服务器数据恢复环境：

某公司信息管理平台，数台VMware ESX SERVER虚拟机共享一台IBM某型号存储。

服务器故障：

VC报告虚拟磁盘丢失，管理员ssh到ESX中执行fdisk -l命令查看磁盘，发现STORAGE已经没有分区表了。重启设备后，ESX SERVER无法连接到STORAGE。

和管理员沟通后得知，这个存储网络里曾经连接过一台windows server服务器。北亚企安数据恢复工程师推测那台windows server服务器对STORAGE的独享操作导致vmfs卷损坏。

对故障存储进行分析后发现STORAGE分区表清零，有55aa有效结束标志，有硬盘ID标志。在分析的过程中，北亚企安数据恢复工程师发现了一个NTFS卷，但是没有发现其中有写入数据，好像是刚刚被格式化。分析这个NTFS卷的BITMAP，这个卷的大小和STORAGE总大小差不多。分别在三个位置占用部分空间，但总占用空间不超过100M。

分析VMFS卷发现原磁盘有2组VMFS分区，第２组分区是第一组的extend。
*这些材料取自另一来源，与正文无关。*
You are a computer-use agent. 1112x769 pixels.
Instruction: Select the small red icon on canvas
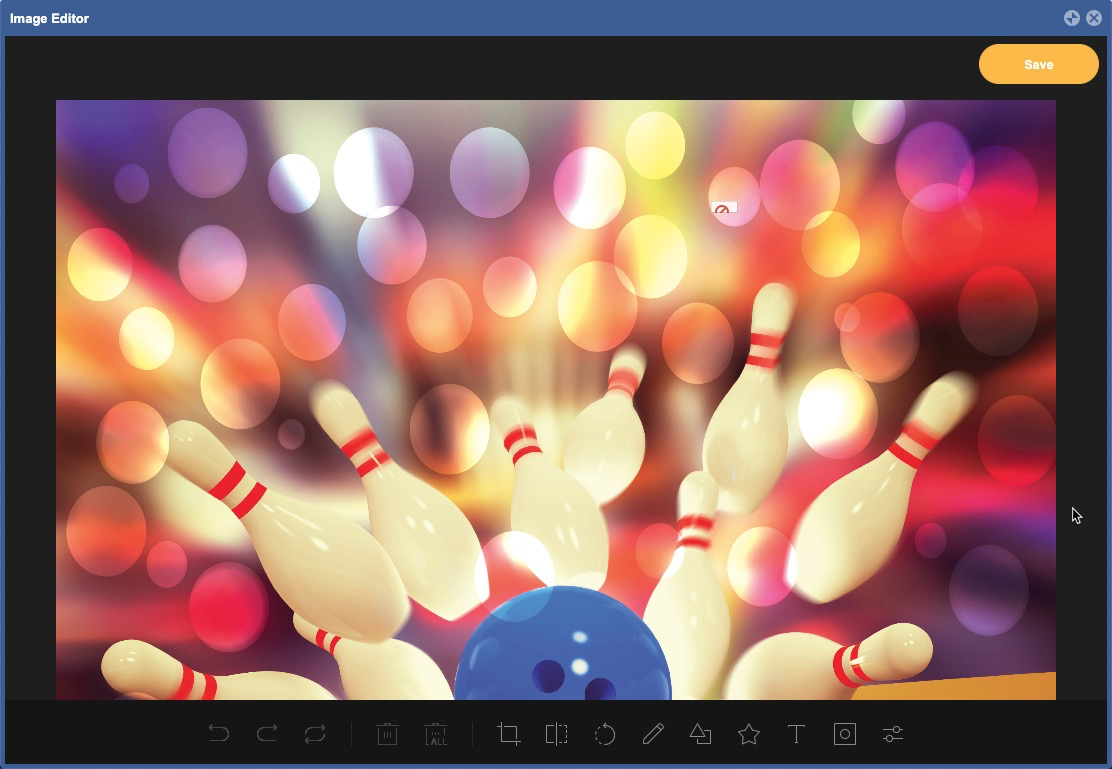coord(722,209)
因NTFS分区并未写数据到第二个VMFS分区里(最后一个扇区的DBR备份没有覆盖有用数据)，所以重点在于第一个VMFS分区。

分析第一组VMFS，发现卷头结构丢失，一级索引、二级索引均存在。NTFS覆盖的数据区正好是某组虚拟机的临时内存镜像，即使数据被破坏也没有严重影响。

服务器数据恢复过程：

1、将STORAGE以只读方式进行完整镜像备份，后续的数据分析和数据恢复操作都基于镜像文件进行，避免对原始数据造成二次破坏。

2、基于镜像文件对STORAGE进行分析后，连接两个VMFS分区，按照VMFS分区组织方式使用北亚企安自研工具提取所有VMDK及配置文件。

3、通过nfs将恢复数据迁移回ESX SERVER。

4、经过用户方工程师的检测，确认恢复数据完整有效。本次数据恢复工作完成。

服务器数据恢复总结：

本案例中的故障原因就是典型的光纤环境互斥不当。实际上，应该是这个NTFS卷在WINDOWS系统上做了重新分区并格式化为NTFS，然后对分区做了删除操作。因ESX VMFS的互斥不依赖于硬件，只依赖于操作系统驱动层，所以在其他服务器接入存储网络时一定要小心，确认存储分配权限没有问题。